Williams is no stranger to it. At first, the family spent the offseason in Carrollton. But after just two summers, Deron and Amy decided that it was more hassle than homey. They spent the next two offseasons in Utah and the two after that in San Diego.

"He did have a house in Carrollton for the first two offseasons and that was a big issue," Smith said. "People would just show up, and they felt like they never had any privacy."

Seven seasons into his career and with his family established and grounded in the NBA way of life, would it now be easier to handle such hometown issues?

"They would definitely have to live where it's gated," Smith said with a chuckle.

The Williamses, Smith said, have enjoyed living in Manhattan.

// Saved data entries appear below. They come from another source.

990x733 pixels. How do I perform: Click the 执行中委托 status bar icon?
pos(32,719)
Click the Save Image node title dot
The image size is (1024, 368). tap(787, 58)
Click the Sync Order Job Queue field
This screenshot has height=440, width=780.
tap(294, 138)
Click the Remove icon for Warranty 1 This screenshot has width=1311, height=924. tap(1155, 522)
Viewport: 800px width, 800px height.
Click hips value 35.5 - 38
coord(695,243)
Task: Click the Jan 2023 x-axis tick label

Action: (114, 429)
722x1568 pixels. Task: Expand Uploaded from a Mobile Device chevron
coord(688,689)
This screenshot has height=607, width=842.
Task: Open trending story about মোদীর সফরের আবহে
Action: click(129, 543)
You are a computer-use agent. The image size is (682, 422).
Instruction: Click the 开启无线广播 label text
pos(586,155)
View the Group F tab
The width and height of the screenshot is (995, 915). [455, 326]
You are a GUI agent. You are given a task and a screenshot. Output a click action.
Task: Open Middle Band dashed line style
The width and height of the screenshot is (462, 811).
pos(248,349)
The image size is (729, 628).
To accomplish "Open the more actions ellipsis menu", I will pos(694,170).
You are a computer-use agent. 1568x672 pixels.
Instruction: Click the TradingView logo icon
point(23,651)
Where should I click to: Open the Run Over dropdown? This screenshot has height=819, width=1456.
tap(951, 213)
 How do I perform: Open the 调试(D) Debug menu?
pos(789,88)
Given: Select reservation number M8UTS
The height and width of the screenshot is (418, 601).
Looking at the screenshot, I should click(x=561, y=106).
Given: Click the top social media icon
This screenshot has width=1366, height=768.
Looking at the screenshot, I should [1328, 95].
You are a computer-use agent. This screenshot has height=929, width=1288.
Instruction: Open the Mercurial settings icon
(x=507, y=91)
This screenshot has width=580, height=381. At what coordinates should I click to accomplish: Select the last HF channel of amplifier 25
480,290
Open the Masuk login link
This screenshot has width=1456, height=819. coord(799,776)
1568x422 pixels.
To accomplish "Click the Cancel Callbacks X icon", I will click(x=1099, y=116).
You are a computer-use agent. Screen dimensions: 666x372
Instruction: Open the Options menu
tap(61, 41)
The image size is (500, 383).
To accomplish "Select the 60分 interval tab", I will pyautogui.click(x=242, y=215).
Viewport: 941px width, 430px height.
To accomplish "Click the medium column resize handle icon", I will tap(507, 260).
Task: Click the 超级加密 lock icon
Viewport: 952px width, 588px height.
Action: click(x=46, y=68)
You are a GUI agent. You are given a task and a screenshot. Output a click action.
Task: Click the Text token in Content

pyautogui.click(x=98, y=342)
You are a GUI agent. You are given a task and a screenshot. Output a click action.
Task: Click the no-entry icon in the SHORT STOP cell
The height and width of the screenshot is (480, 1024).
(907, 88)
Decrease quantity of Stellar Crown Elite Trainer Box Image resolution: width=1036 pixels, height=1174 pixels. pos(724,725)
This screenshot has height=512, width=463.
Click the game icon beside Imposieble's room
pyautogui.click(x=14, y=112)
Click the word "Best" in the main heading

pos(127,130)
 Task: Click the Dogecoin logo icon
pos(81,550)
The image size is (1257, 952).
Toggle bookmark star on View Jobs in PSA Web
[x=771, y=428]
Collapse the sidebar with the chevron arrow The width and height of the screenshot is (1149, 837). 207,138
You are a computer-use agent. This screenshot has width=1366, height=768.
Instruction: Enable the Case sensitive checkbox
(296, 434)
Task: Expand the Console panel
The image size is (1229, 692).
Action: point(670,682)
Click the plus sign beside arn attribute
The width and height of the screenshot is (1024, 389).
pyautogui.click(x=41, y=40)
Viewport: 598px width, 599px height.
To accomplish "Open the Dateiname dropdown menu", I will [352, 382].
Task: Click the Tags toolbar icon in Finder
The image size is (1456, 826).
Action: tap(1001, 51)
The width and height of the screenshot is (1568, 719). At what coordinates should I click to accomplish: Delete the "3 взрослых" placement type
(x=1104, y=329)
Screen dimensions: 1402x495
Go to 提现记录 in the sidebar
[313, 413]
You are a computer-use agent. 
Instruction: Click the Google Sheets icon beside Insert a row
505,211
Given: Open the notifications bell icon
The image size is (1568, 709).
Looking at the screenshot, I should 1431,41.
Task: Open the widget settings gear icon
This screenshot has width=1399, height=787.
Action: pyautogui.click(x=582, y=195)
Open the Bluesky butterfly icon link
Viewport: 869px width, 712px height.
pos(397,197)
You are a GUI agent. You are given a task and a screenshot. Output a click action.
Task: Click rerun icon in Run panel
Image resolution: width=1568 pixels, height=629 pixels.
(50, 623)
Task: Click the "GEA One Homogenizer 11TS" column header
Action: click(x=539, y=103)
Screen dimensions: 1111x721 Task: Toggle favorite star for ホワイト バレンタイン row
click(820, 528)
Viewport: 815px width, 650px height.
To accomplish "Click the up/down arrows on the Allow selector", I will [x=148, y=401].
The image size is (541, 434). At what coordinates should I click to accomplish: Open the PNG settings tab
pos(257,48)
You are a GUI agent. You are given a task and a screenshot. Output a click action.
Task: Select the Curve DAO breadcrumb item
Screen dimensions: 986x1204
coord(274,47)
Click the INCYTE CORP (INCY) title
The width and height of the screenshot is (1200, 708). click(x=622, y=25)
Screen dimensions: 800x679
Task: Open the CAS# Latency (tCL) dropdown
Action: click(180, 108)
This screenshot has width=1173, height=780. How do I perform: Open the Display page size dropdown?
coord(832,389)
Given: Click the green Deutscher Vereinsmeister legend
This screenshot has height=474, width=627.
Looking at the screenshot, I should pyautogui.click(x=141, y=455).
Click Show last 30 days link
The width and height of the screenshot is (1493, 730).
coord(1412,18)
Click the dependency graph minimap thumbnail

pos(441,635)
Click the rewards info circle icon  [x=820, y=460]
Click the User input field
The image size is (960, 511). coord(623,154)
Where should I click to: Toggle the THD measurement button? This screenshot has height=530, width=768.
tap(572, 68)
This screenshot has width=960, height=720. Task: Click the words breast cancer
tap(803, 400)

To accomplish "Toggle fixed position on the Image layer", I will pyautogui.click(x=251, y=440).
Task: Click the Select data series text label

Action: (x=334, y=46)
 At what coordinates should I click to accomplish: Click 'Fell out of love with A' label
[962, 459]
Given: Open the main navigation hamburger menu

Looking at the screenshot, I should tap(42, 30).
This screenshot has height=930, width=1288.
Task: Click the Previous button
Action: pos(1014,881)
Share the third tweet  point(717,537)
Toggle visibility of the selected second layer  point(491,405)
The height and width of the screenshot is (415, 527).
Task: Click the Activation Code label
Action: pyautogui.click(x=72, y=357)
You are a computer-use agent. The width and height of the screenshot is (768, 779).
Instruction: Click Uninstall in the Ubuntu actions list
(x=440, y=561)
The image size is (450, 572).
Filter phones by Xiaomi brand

The Nets' move to Brooklyn and into a billion-dollar arena certainly has its allure. Russian billionaire owner Mikhail Prokhorov offers more hope than past regimes, although questionable maneuverings by the Nets' front office certainly can be concerning for a player who turns 28 on Tuesday. Williams has lost 42 of the 67 games he's played since the Utah Jazz abruptly traded him to Avery Johnson's Nets.

Brooklyn can offer Williams one more year and some $28 million more than the Mavs or any other team in free agency. And if successful in the shadow of Madison Square Garden, whose NBA tenant remains as inept as ever over the past decade, the fame and fortune that will accompany it will be unrivaled anywhere else.

Because of the maximum salary he will command, Williams' options in free agency are limited. The Los Angeles Lakers, eager to aid an aging Kobe Bryant as much as the Mavs are hopeful to help Dirk, lack the cap space to sign Williams and can acquire him only through a sign-and-trade.

Others with cap space or the potential to create enough to sign Williams include the Portland Trail Blazers, where fellow North Texan LaMarcus Aldridge is inked for three more seasons; the Indiana Pacers, with Larry Bird at the helm and an intriguing roster that challenged the Miami Heat in the second round of the playoffs; and the Houston Rockets, headed by creative and aggressive general manager Daryl Morey.

The Mavs, with player-friendly owner Mark Cuban and a dozen-year track record of success, are hopeful that for Williams, his heart is where home is.